In late January 2021, investors across the United States logged on to brokerage platforms as shares of GameStop skyrocketed. Amid the frenzy, however, millions of customers were unable to access their account information and make trades, as many of the brokerage platforms suddenly failed. Outages and unstable IT are not just a concern in the financial sector. In September 2019, Slack’s stock fell 14 percent after the quarterly earnings report revealed that the company took an $8.2 million revenue hit after giving credits (money previously allocated to cover future bills) to customers following service-level disruptions.1
These situations underscore the need for organizations to address IT resilience—a company’s ability to handle a technical disruption. To be sure, poor IT resilience is not an outcome of the COVID-19 pandemic, though the crisis certainly exacerbated it. The influx of online traffic as a result of the pandemic, however, strains already rigid legacy on-premises IT systems, resulting in outages and service delays.

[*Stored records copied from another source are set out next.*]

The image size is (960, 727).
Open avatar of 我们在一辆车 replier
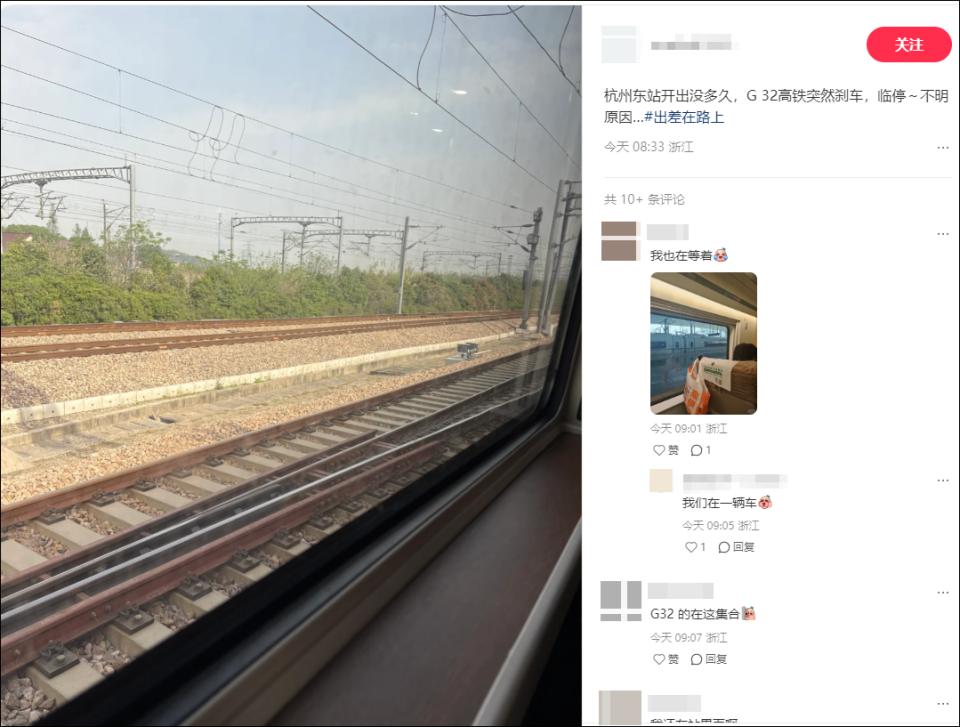click(x=661, y=481)
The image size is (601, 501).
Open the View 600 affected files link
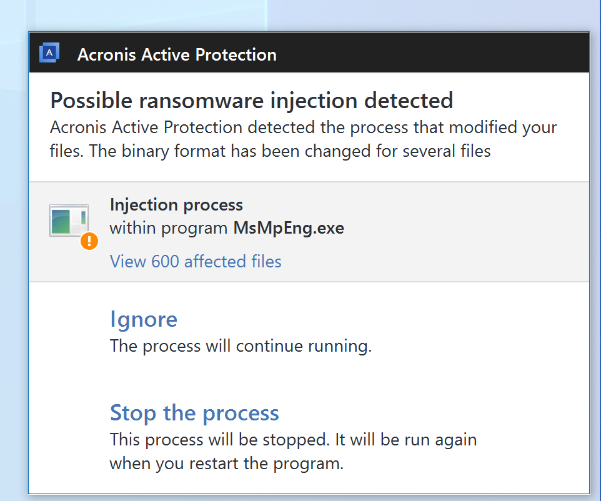pyautogui.click(x=195, y=261)
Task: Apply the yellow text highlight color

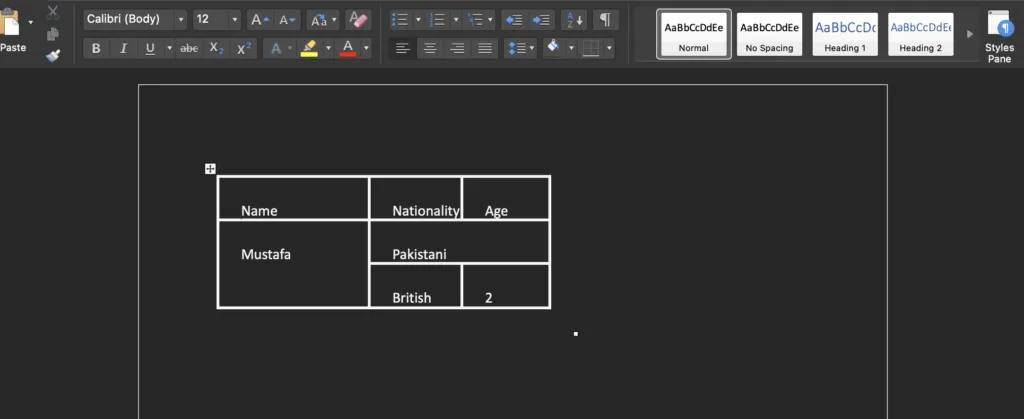Action: click(309, 48)
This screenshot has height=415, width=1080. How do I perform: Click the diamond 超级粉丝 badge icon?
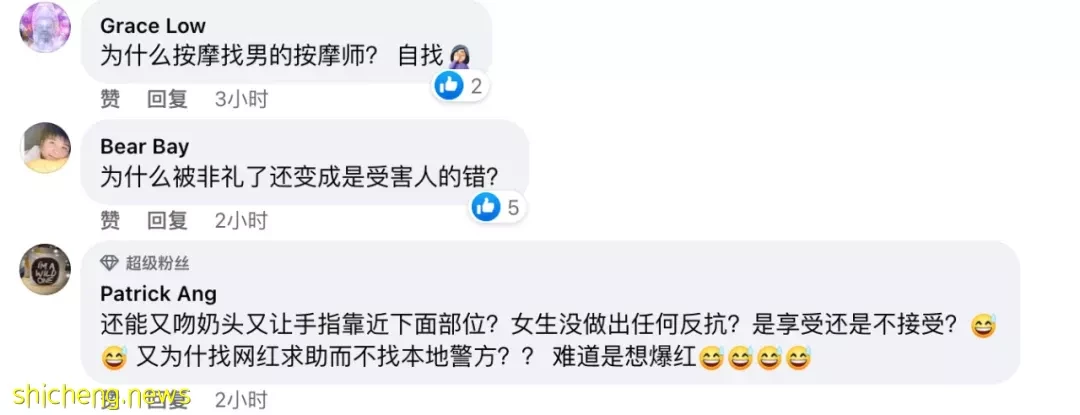coord(110,262)
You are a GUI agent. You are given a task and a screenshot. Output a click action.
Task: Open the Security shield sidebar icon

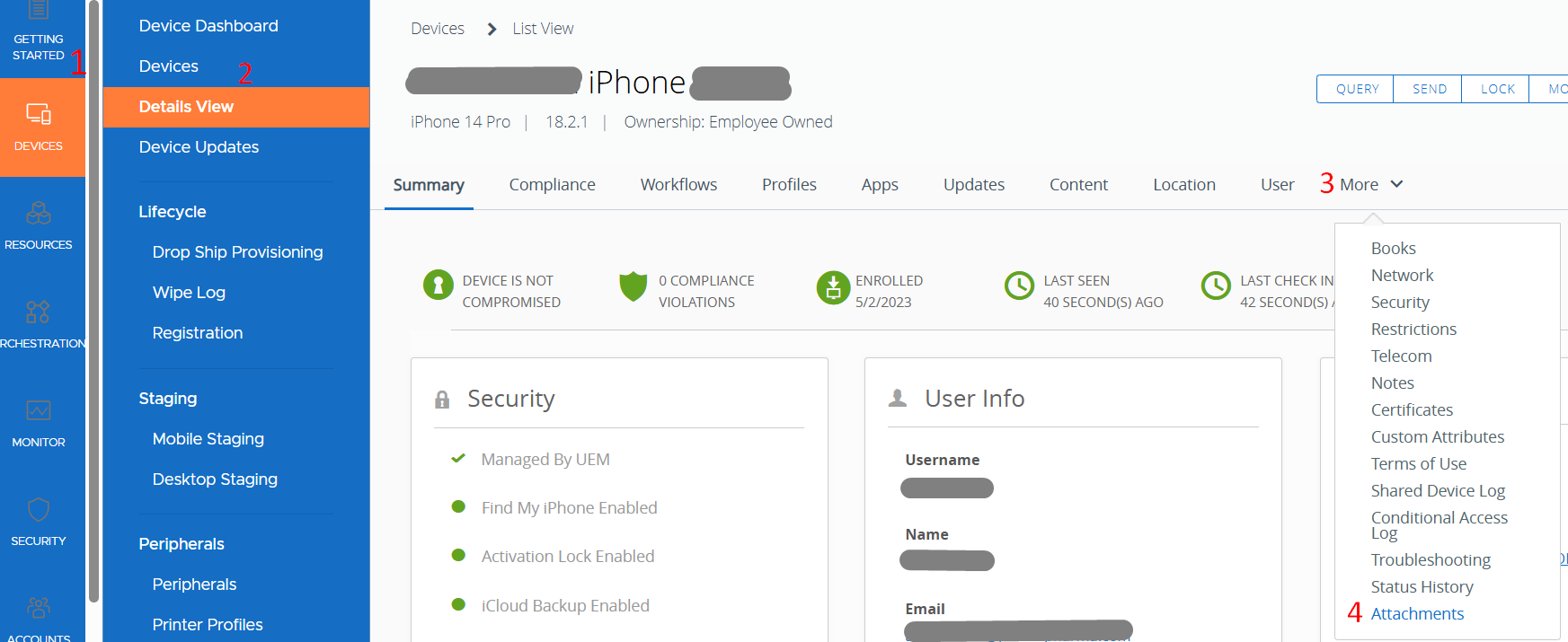(39, 510)
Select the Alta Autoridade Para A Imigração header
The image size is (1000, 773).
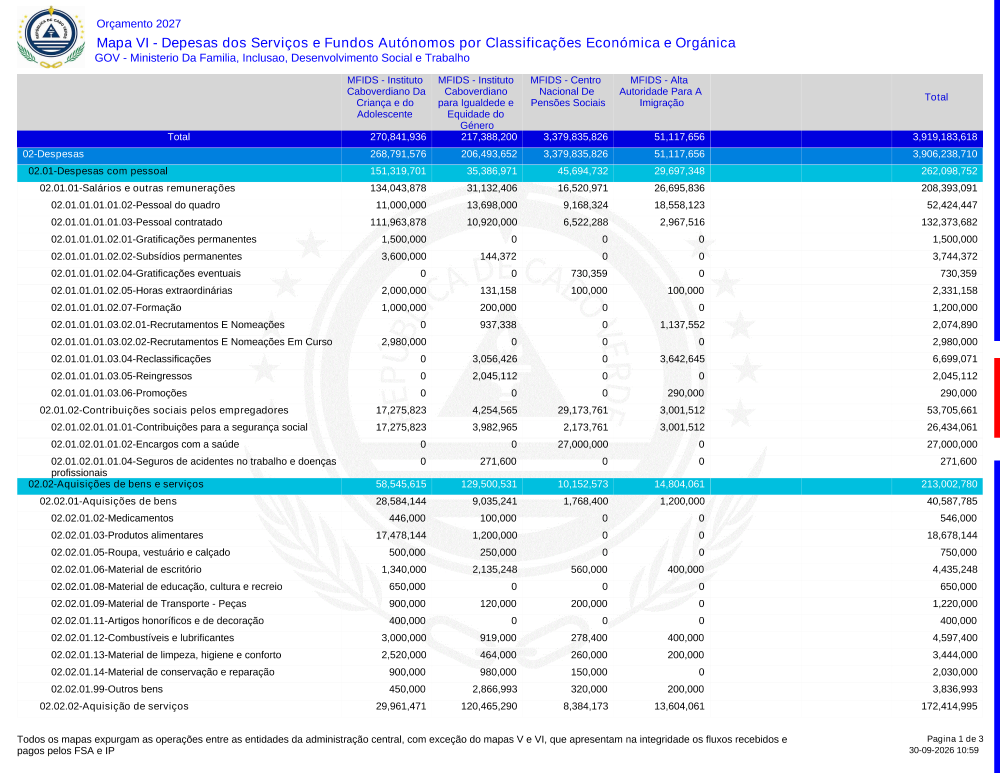pos(661,91)
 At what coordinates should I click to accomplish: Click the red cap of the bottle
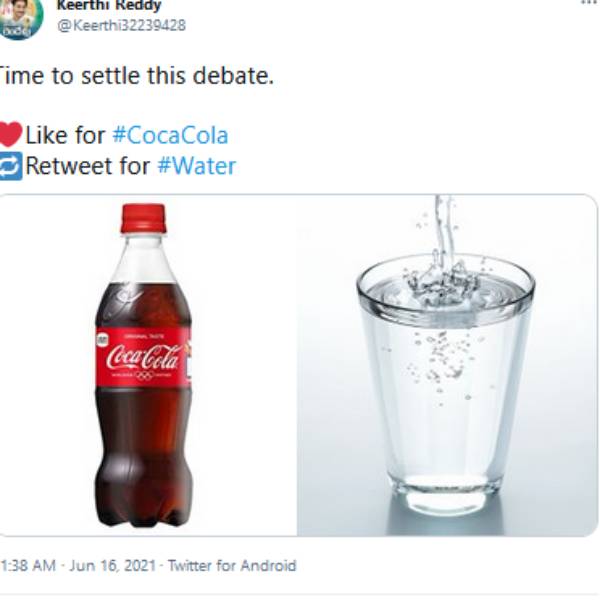click(x=143, y=218)
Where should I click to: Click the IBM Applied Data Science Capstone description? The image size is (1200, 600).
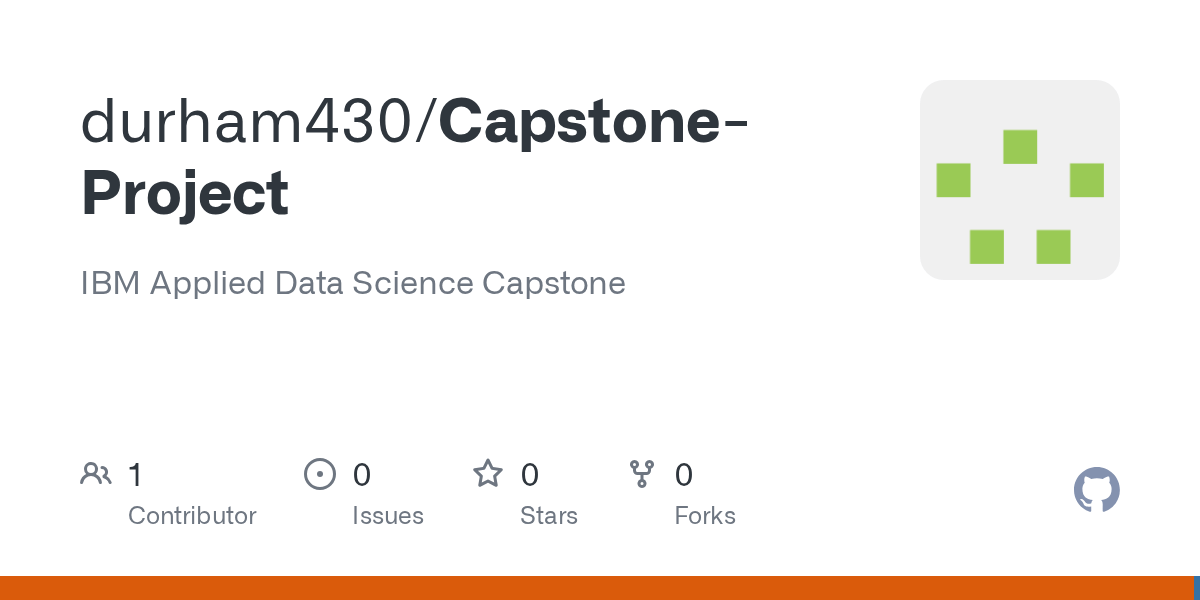pyautogui.click(x=353, y=283)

So why aren’t companies strengthening their IT resilience? In short, because their CEOs and boards often don’t view IT resilience as a business problem until it has a financial impact through customer attrition or they are called out by regulators. Consider the former CEO of the Tokyo Stock Exchange who stepped down amid regulator pressure following a daylong outage of the trading platform.2 To increase IT resilience, therefore, we recommend companies take a comprehensive approach grounded in seven core beliefs that address both IT and business outcomes (exhibit).
The case for resilience
In the past, companies could mitigate outages in physical channels through manual business-continuity processes, such as a customer-care agent using administrative access to enter an order. But as more customers increasingly migrate to digital channels, the traditional ways of addressing stability issues no longer apply. In addition, the underlying dependencies of IT systems also complicate the quest for resiliency. As an example, some businesses are integrating with application-programming-interface (API) ecosystems, an approach that can create value by allowing them to build new applications through an API portal or gain access to rich customer data, but one that can also introduce a new failure point.
Add the continued complexity of IT to outdated processes and operations, and it’s no wonder that the frequency of severe outages is increasing. A 2020 survey of infrastructure and operations leaders revealed that 76 percent experienced an incident during the past two years that required an IT disaster-recovery plan, and 50 percent experienced two such incidents. In another survey, 88 percent of respondents reported that an hour of critical server downtime costs them more than $300,000, and 40 percent reported such costs at more than $1 million. These incidents with high costs of downtime have motivated more organizations to boost investments in disaster recovery. These investments are critical, as many IT projects have minimal controls designed into new processes, underdeveloped change plans (or none at all), and scant design input from security, privacy, risk, and legal teams. As a result, companies are creating hidden nonfinancial risks in cybersecurity, technical debt, advanced analytics, and operational resilience, among other areas.